So i headed north towards the promised land of swope...found more moto trail near 87th street and blue river...rode that, then continued on my journey. got to swope, went to water up then did 1.5 laps on phase 3 and 1 lap of phase 1/2, watered back up and headed towards the climb up to swope memorial golf course to punish myself a bit. did that, then climbed gregory...at this point i'm feeling dumb haha, get through the park, head back across the river to hadesty top pick up coal mine road towards the stadiums. do that, find more moto trail/singletrack in some other park (near where coal mine turns into winchester)...ripped that then went north some more towards riverfront/cliff drive. Didn't quite make it where I'd planned cause I realized whe I got to winner and indy ave that it was already 4:45 pm and I'd been riding since 11:30 am pretty much without a substantial break on my carbon Jamis SSs 29r geared 34-20 with 30 psi in the 2.0 barro race tires. so i decided to climb st. john's ave, then do some rollers on 9th street before hitting paseo for the extreme grinder climb going home (into a good headwind of course). ended up with roughly 60 miles...I'd say the map is fairly close, might be missing a few spurts of singletrack swing there and again, but I'd say pretty accurate.

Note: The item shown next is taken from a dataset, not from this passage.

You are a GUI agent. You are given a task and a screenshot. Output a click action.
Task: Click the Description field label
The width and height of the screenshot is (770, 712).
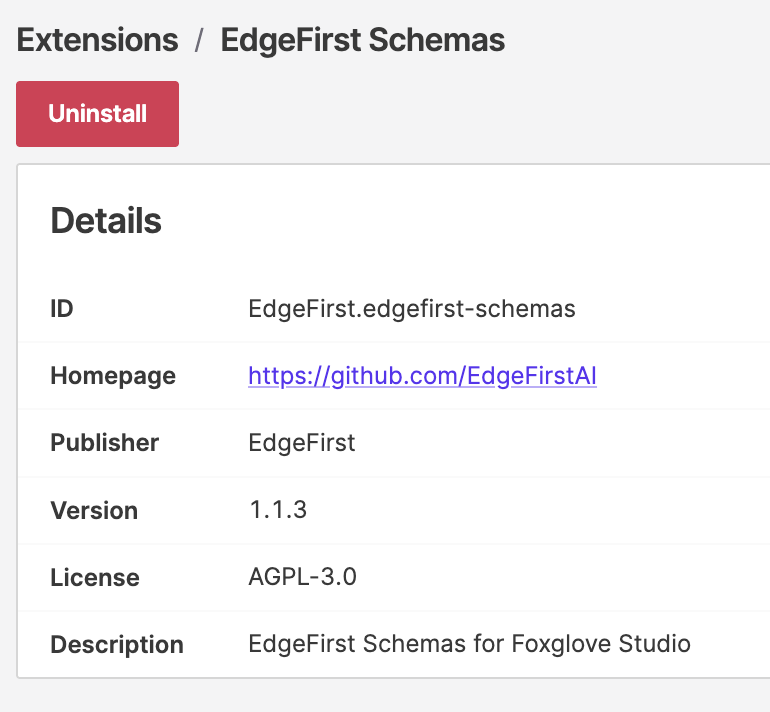(116, 645)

so that's it, my own: bonebender, version shoff.0

peace and riding!

Friday, April 15, 2011

good stuff from stevie T.

http://stevetilford.com/?p=11204

<--that's why I love stevie T. good home grown kansas boy like myself who just likes to ride bikes and loves life.

peace and riding!!!

Thursday, April 14, 2011

roanoke planning

been doing a lot of trail planning between homework, well mainly after homework after my brain starts to shut down and only think mtb.

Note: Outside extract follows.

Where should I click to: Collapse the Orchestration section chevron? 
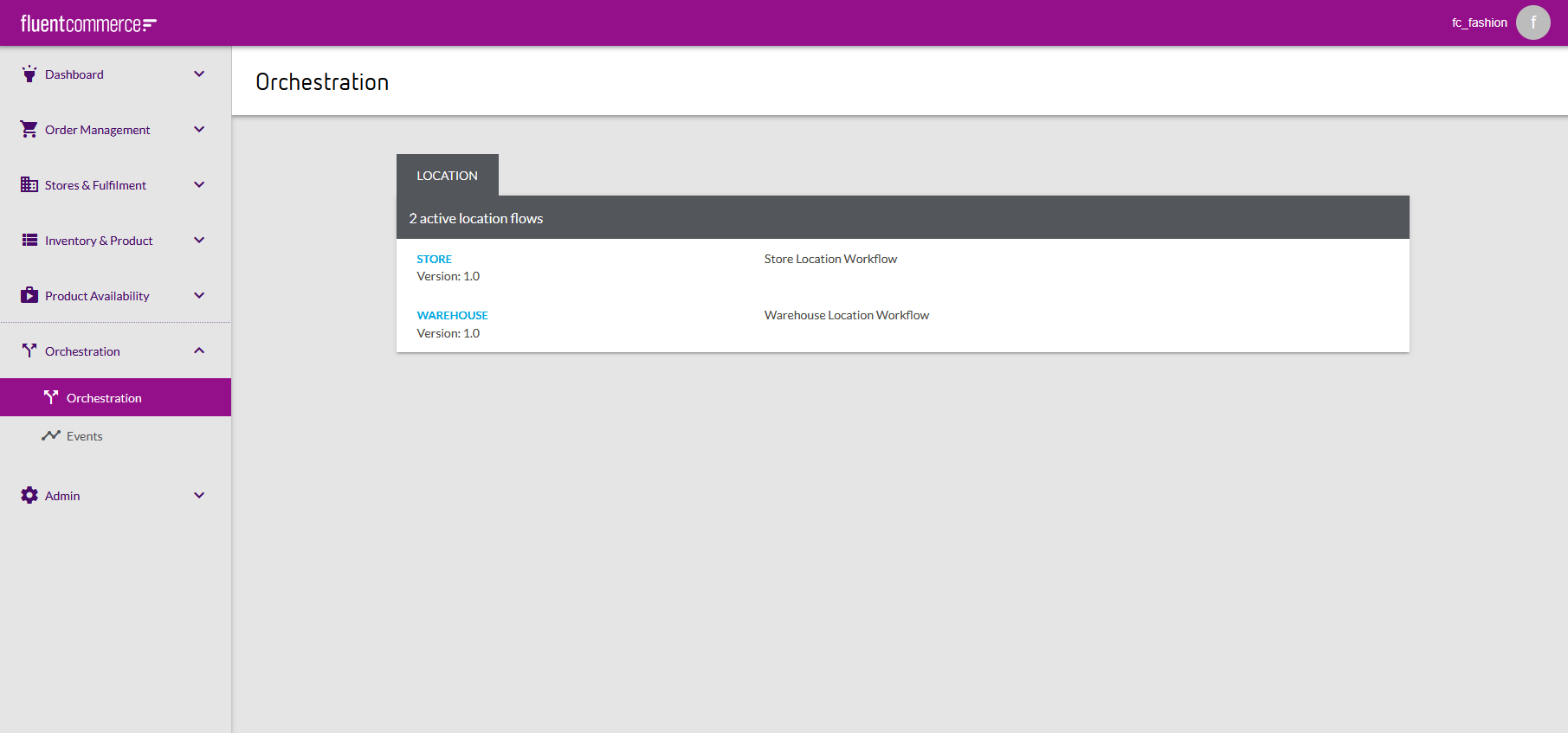pyautogui.click(x=199, y=350)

should break first dirt after memorial day sometime.

peace and riding!!!

Monday, April 4, 2011

busy

I'm stupidly busy, but I do it to myself I guess.

Last Thursday I rode to/at/back home from swope for 4.5 hours, without eating anything all day. Bad idea...I ate about 1800 calories when I got home after I went down to the store. Still less than 2000 cals a day! Which the last 2 weeks I bet I've only had 2-3 days where I've eaten over 2000 cals that day. Its not that I'm necessarily trying to lose weight, although that is an added benefit, I'm just poor. Food prices are ridiculous, especially nutritionally-good food. I can get 2 brats and a bag of chips for $3.27 at quik trip. Unfortunately, I eat this meal WAY too often for my liking. This post isn't about food or my diet though I swear; it's about pimping other stuff!

like swope! http://swopetrails.com/

This weekend was the first gig I had played in probably 3 years or so. it was at prospero's in blue springs...it went well. Just me, a guitar, and harmonica. also, met a young lady with the most beautiful golden voice ever. ever. It made me melt like only Zooey Deschanel can...mmmmmmmmmmmmm.



After that it was to volker 18 & the spray booth gallery for a continuation of first friday. tallgrass ale was consumed quickly then a walk to enjoy the scenery was in order. It's getting nice out kansas city!!! /short skirts & long jackets

saturday I went to the shawnee local food expo...we showed up a tad late and all the good stuff was gone. I'm too much of a sleeper to wake up that early to get the phirest produce. and yes, that ph is an f...

saturday afternoon I got drunk all day with justin bieber and then took a nap before the bright eyes concert! it was awesome, even tho ms. jackson decided to take a little nap of her own...glad she's ok :) conner also had a little rant against kris kobach and fundamentalist christian crazies, it was sweet! here's a video to show the goodness of bright eyes:


sunday I slept in until like 11...it was awesome. The we finished flagging phase 1 of roanoke park! check it out!!!
roanoke park trails, click me.

rest of sunday, most the peeps got back from spring break...we kicked it and jammed on some electric guitars...mmmmmmmmmmmm, plugged in is a whoooole other world.

I have 2-20 page papers, 1-10 page paper, have to read a book in spanish and do all that class jazz and wahtever we get assigned as well in geostats. The next month I will not sleep or ride much, guarenteed :/

peace and riding!!!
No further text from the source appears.